» **Texte de la page**:
☆ ☆ ☆ ☆ ☆

Wade, l'hôpital qui se moque de la charité
L'on doit, à la vérité, admettre que le président Abdoulaye Wade, malgré un âge avancé (86 ans officiellement), garde intact son sens de la répartie politicienne. Il demeure un maître (sans jeu de mots) de la saillie qui fait tilt. Du mot qui envoie l'adversaire dans les cordes. Et il l'a démontré, encore une fois, hier, en marge de la cérémonie de remise de matériels de santé, au Palais.
A la question de savoir ce qu'il pense du dénouement en queue de poisson du processus de désignation d'un candidat de l'unité et du rassemblement à Benno, le chef de l'Etat, qui n'a cesse de railler ses adversaires politiques dans cette coalition, a lâché promptement cette phrase : ''On ne tire pas sur une ambulance''.
Wade a fait sienne la formule choc et assassine que la défunte journaliste et chroniqueuse politique française de talent, Françoise Giroud adressa, dans le journal L'Express en...1974 (tiens une coïncidence!), au candidat à la présidentielle Jacques Chaban-Delmas. Celui qui a plusieurs fois assumé les fonctions de président de l'Assemblée nationale française et de Premier ministre s'était avisé, nanti jusque-là d'une carrière politique honorable, de briguer les suffrages de ces concitoyens.

☆ ☆ ☆ ☆ ☆

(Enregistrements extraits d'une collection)
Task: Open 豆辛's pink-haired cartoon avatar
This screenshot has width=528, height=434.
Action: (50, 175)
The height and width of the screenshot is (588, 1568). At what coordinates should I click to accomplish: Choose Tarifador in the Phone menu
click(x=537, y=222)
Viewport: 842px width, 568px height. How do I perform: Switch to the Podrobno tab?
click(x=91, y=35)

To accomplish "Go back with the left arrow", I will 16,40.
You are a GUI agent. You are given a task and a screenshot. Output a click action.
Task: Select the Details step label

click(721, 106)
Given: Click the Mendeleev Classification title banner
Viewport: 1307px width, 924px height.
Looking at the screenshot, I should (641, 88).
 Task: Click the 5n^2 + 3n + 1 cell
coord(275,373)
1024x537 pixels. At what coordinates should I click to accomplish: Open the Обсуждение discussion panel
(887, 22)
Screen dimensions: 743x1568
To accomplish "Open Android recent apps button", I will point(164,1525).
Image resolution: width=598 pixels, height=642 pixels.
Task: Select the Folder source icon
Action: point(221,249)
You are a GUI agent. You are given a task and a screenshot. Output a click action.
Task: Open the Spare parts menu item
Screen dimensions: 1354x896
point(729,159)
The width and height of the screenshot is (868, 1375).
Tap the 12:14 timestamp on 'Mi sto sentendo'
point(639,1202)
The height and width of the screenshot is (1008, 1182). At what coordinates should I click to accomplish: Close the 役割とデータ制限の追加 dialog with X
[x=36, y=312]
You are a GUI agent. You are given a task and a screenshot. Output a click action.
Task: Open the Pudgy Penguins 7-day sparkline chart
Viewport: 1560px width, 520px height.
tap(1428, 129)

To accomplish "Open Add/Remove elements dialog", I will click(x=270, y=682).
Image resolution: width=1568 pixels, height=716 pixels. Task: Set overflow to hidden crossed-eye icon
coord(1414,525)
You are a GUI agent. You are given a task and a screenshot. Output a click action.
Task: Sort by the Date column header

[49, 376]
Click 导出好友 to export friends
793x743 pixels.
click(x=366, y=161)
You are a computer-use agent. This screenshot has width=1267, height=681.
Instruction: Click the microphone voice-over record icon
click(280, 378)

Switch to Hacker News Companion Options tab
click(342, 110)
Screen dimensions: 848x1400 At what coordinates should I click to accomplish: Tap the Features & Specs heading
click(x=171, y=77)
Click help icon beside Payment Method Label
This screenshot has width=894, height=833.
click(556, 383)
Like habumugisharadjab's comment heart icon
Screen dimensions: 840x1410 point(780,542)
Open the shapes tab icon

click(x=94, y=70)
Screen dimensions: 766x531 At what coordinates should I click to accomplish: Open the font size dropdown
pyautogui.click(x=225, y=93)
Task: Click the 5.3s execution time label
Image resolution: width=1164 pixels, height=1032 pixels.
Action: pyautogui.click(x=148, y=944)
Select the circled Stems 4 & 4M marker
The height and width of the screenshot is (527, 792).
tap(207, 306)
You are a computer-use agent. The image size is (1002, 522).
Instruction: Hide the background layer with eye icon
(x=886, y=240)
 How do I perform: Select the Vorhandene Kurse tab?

☆ ☆ ☆ ☆ ☆

» **Consignes**:
(A) Les affirmations suivantes sont-elles conformes à l'article sur Wade ? Répondez par oui ou non et citez à l'identique les mots de l'article qui le montrent.
(i) Abdoulaye Wade a officiellement 86 ans.
(ii) La phrase de Wade a été prononcée en marge d'une cérémonie de remise de matériels de santé au Palais.
(iii) Françoise Giroud a adressé sa formule au candidat dans le journal Le Monde.
(B) Répondez à ces questions d'après l'article sur Wade.
(i) Quelle phrase le chef de l'État a-t-il lâchée au sujet de Benno ?
(ii) En quelle année Françoise Giroud a-t-elle employé cette formule ?
(iii) À quel candidat à la présidentielle l'a-t-elle adressée ?
(C) Poursuivez l'article sur Wade à partir de sa dernière phrase.

» **Réponses numérotées**:
(A)
(i) Oui : « malgré un âge avancé (86 ans officiellement) ».
(ii) Oui : « en marge de la cérémonie de remise de matériels de santé, au Palais ».
(iii) Non : « dans le journal L'Express ».

(B)
(i) « On ne tire pas sur une ambulance ».
(ii) En 1974.
(iii) À Jacques Chaban-Delmas.

(C)
Il le fit au pied levé, à la suite du décès du président Georges Pompidou. Mais par une succession de malchances et maladresses, son étoile pâlit dans le cœur de ses sympathisants au point d'arriver troisième au terme du premier tour derrière Valéry Giscard d'Estaing et François Mitterrand.
C'est donc à cette période de guigne vécue par l'ancien maire de Bordeaux que Wade renvoie, peut-être sans y penser. Peut-être qu'il s'est plu simplement à invoquer la métaphore du grabataire, voire du morbide. Qui sait... Mais à l'hilarité de son entourage accompagnant ce persiflage funeste du président, pourrait faire écho le sourire sous cape suscité par l’hôpital qui se moque de la charité.
Wade, comme par un déroulement du destin d'Ulysse en sens inverse – du héros au décadent – emprunte les mêmes chemins escarpés vers la chute du Parti socialiste. Le même aveuglement, la même arrogance, la même perte du sens des réalités, des transhumants plutôt bien en vue (Djibo Ka, Aïda Mbodj...ont échangé les rôles avec Ousmane Ngom et Iba Der Thiam) et, pour couronner le tout, le départ de deux grosses pointures du Parti démocratique sénégalais (PDS), Idrissa Seck et Macky Sall, comme en son temps Moustapha Niasse et Djibo Leïty Kâ. La symptomatologie n'est décidément pas du bréviaire des mégalos.
En dépit de toutes les contorsions et forfaitures politiques, judiciaires, sociales et économiques voire corruptrices, se répète en ce 21e siècle le théâtre comique d'une Odyssée politique anachronique. Justement, Jacques Chaban-Delmas évoqué au détour de la phrase assassine a tiré sa révérence en...2000.